I have questions about the curly brackets from the example. It doesn't look like they are all closed to me.

let correctGuess = false; const number = 6; const guess = prompt('Guess a number between 1 and 10.');

if ( +guess === number ) { correctGuess = true; } else if ( +guess < number ) { const guessMore = prompt(Try again. The number is higher than ${guess}); if ( +guessMore === number ) { correctGuess = true; } } else if ( +guess > number ) { const guessLess = prompt(Try again. The number is lower than ${guess}); if ( +guessLess === number ) { correctGuess = true; } }

if ( correctGuess ) { console.log("You guessed the number!");
} else { console.log(Sorry. The number was ${number}.);
}

Mark Casavantes
Mark Casavantes
2,866 Points

Hello Angelica,

It looks like you put more than one line of code together. Every ";" should end a line. I see some double }} in your code. Eliminate one of the }. back ticks are needed on statements that have ${guess} or ${number}. Why is there a + sign in front of some variables? Change const to let for variable guess. A const variable cannot change once assigned. Instead of having variables guessMore and guessLess, just have a variable guess. Use guess < number for guessLess and guess > number for guessMore. You will need a loop to let people guess more than once. I do not know if I caught all of what you need to fix, but I hope I have helped you.

Steven Parker
Steven Parker
210,155 Points

Mark, a leading "+" is one way of converting a string (like what comes in from "prompt") into a number. And I think this particular example game is intended to allow only 2 guesses by design.

And technically, you can have more than one statement on a line, but it's not usually considered good practice.

1 Answer

Steven Parker
Steven Parker
210,155 Points

One technique that helps visualize proper bracketing is to indent lines based on nesting level. Your code formatted in this way (and shown here using Markdown formatting) looks like this:

let correctGuess = false;
const number = 6;
const guess = prompt("Guess a number between 1 and 10.");

if (+guess === number) {
  correctGuess = true;
} else if (+guess < number) {
  const guessMore = prompt(`Try again. The number is higher than ${guess}`);
  if (+guessMore === number) {
    correctGuess = true;
  }
} else if (+guess > number) {
  const guessLess = prompt(`Try again.

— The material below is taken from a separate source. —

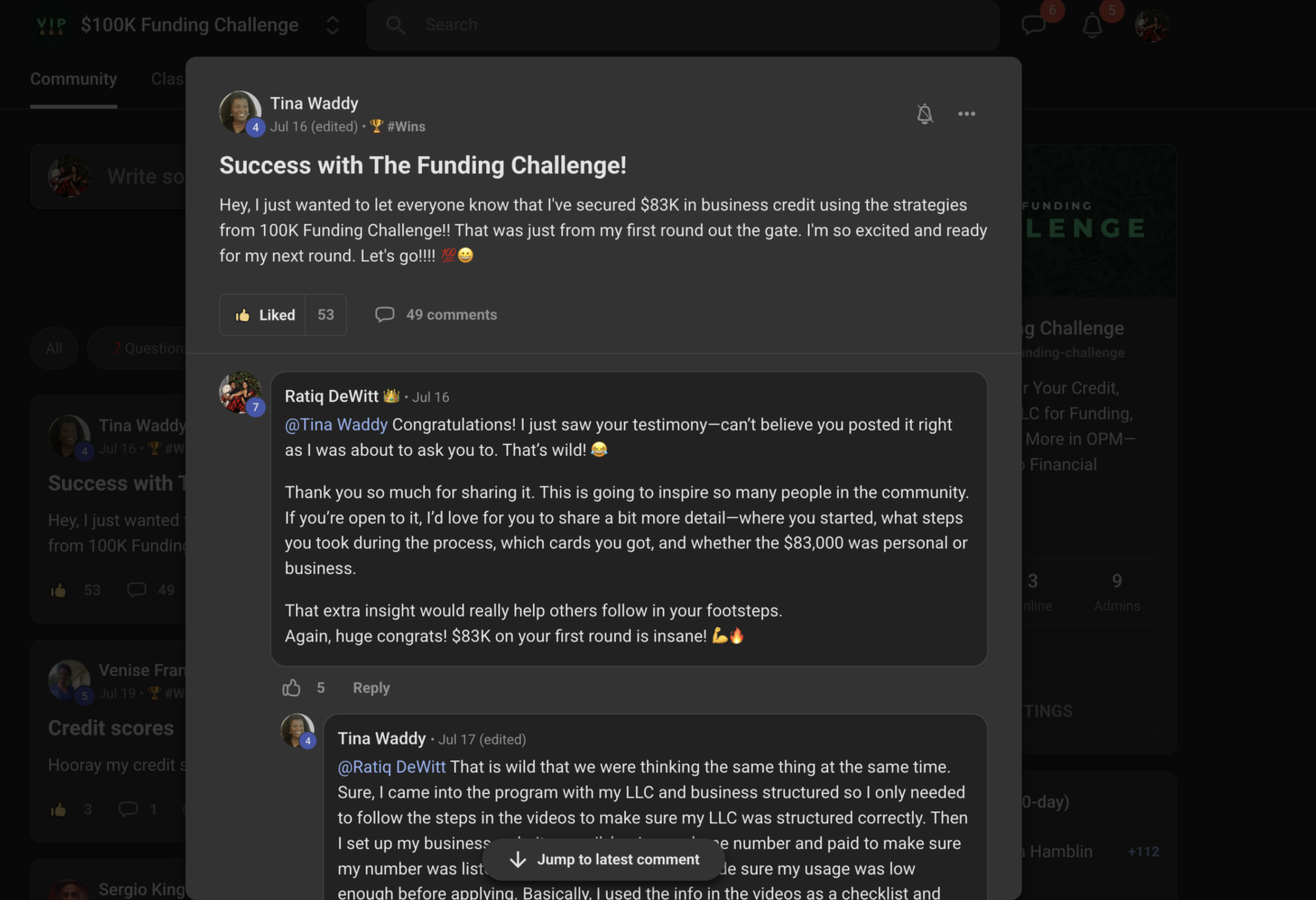Click the @Ratiq DeWitt mention in reply
The height and width of the screenshot is (900, 1316).
pyautogui.click(x=392, y=768)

The number is lower than ${guess}`);
  if (+guessLess === number) {
    correctGuess = true;
  }
}

if (correctGuess) {
  console.log("You guessed the number!");
} else {
  console.log(`Sorry. The number was ${number}.`);
}

The code itself seems fine and works correctly.   :+1:

Mark Casavantes
Mark Casavantes
2,866 Points

Thank you Steven, I learn a lot from you every time you post and I appreciate learning from you.